START Available records

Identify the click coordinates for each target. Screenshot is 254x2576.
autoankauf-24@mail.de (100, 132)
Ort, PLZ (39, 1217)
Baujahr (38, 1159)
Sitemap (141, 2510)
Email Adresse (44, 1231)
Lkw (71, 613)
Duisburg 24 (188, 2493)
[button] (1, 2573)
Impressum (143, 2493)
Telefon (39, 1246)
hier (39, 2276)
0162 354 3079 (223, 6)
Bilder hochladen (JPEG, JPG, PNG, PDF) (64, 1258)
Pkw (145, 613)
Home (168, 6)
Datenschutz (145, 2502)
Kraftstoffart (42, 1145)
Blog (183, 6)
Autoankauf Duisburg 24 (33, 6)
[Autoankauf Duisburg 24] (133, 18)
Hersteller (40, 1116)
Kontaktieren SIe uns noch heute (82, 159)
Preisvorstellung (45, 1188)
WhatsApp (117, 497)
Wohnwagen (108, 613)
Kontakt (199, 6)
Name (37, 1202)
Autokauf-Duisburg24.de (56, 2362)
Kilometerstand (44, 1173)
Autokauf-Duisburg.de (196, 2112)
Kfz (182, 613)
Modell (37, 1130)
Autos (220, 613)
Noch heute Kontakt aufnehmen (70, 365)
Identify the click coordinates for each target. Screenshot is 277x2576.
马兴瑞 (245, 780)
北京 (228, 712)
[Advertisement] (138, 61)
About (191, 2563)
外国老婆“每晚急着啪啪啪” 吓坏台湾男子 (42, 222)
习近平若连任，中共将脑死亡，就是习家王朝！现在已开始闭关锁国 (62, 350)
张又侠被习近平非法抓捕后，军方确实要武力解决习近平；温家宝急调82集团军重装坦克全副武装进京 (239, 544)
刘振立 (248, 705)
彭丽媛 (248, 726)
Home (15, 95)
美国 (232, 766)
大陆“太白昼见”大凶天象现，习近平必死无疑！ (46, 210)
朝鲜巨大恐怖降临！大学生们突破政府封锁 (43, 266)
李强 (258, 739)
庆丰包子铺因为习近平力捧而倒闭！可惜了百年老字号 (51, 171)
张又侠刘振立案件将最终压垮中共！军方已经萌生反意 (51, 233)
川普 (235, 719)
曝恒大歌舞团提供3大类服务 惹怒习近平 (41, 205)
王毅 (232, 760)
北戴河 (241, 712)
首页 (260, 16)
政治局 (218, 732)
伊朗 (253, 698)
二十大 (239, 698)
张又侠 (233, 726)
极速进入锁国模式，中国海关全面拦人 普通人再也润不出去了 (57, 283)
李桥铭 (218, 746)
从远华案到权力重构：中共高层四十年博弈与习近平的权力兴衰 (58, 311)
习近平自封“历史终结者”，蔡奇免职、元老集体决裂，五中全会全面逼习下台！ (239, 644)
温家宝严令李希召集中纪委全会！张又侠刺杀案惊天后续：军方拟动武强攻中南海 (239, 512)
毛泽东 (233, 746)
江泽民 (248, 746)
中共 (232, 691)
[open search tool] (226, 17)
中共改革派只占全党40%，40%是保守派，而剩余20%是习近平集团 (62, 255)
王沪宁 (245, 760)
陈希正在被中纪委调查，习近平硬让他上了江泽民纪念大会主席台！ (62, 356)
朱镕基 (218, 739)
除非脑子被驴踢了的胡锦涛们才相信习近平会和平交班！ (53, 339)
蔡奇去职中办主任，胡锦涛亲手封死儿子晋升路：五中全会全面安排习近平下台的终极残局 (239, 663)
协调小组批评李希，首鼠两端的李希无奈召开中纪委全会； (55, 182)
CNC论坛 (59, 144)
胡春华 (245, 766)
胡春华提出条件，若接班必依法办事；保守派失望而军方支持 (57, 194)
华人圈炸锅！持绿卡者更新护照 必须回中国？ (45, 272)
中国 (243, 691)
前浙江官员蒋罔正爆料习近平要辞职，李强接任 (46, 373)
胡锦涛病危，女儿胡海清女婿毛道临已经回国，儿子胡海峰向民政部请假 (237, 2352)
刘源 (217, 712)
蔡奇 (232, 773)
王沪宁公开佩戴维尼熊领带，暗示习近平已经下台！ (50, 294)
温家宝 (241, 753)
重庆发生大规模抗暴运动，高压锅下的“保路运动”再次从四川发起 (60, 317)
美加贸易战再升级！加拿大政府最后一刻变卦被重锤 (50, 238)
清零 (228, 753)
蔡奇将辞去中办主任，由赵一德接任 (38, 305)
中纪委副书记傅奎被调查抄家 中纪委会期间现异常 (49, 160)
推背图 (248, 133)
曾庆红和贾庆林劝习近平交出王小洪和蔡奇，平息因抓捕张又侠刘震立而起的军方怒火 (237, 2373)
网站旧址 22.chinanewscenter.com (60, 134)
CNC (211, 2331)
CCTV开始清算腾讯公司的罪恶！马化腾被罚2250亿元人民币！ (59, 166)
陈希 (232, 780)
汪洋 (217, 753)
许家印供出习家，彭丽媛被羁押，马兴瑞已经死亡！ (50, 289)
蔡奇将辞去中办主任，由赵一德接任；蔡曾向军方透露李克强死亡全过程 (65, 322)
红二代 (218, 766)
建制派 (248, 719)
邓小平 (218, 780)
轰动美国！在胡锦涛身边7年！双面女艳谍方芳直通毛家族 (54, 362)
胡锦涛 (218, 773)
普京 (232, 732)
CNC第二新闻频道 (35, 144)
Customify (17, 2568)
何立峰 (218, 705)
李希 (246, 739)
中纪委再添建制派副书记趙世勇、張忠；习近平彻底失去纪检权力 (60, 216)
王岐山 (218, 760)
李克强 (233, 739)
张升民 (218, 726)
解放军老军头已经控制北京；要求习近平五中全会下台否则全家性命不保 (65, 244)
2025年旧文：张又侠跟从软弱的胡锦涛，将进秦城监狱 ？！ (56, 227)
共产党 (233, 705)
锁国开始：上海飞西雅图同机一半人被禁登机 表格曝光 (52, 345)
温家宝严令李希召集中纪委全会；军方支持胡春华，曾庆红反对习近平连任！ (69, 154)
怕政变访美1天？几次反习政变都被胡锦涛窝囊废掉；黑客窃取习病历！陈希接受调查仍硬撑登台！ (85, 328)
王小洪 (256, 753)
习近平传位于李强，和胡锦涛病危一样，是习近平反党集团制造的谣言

END Available records

Exercise directions
Copy, please, exactly the lines that start at the first line of the data and end at the line containing "Modell (37, 1130)", both kept and no others.

Solution
Identify the click coordinates for each target. Screenshot is 254x2576.
autoankauf-24@mail.de (100, 132)
Ort, PLZ (39, 1217)
Baujahr (38, 1159)
Sitemap (141, 2510)
Email Adresse (44, 1231)
Lkw (71, 613)
Duisburg 24 (188, 2493)
[button] (1, 2573)
Impressum (143, 2493)
Telefon (39, 1246)
hier (39, 2276)
0162 354 3079 (223, 6)
Bilder hochladen (JPEG, JPG, PNG, PDF) (64, 1258)
Pkw (145, 613)
Home (168, 6)
Datenschutz (145, 2502)
Kraftstoffart (42, 1145)
Blog (183, 6)
Autoankauf Duisburg 24 (33, 6)
[Autoankauf Duisburg 24] (133, 18)
Hersteller (40, 1116)
Kontaktieren SIe uns noch heute (82, 159)
Preisvorstellung (45, 1188)
WhatsApp (117, 497)
Wohnwagen (108, 613)
Kontakt (199, 6)
Name (37, 1202)
Autokauf-Duisburg24.de (56, 2362)
Kilometerstand (44, 1173)
Autokauf-Duisburg.de (196, 2112)
Kfz (182, 613)
Modell (37, 1130)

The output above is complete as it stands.